◆ **Set exercise**
Reproduce the items verbatim, from their first line through the line containing "Click the chernovmatvey1-cyber", inclusive.

◆ **Entries supplied**
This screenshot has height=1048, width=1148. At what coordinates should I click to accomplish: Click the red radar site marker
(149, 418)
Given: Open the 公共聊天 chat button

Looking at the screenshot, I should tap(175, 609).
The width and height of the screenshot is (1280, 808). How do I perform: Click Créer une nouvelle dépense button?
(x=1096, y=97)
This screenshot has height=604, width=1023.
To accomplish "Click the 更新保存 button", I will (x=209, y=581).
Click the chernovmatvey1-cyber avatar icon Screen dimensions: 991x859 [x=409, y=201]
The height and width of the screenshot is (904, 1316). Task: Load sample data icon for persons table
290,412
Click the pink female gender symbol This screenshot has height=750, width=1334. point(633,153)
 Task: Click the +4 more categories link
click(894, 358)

◆ **Final result**
This screenshot has height=1048, width=1148. At what coordinates should I click to accomplish: Click the red radar site marker
(149, 418)
Given: Open the 公共聊天 chat button

Looking at the screenshot, I should tap(175, 609).
The width and height of the screenshot is (1280, 808). How do I perform: Click Créer une nouvelle dépense button?
(x=1096, y=97)
This screenshot has height=604, width=1023.
To accomplish "Click the 更新保存 button", I will (x=209, y=581).
Click the chernovmatvey1-cyber avatar icon Screen dimensions: 991x859 [x=409, y=201]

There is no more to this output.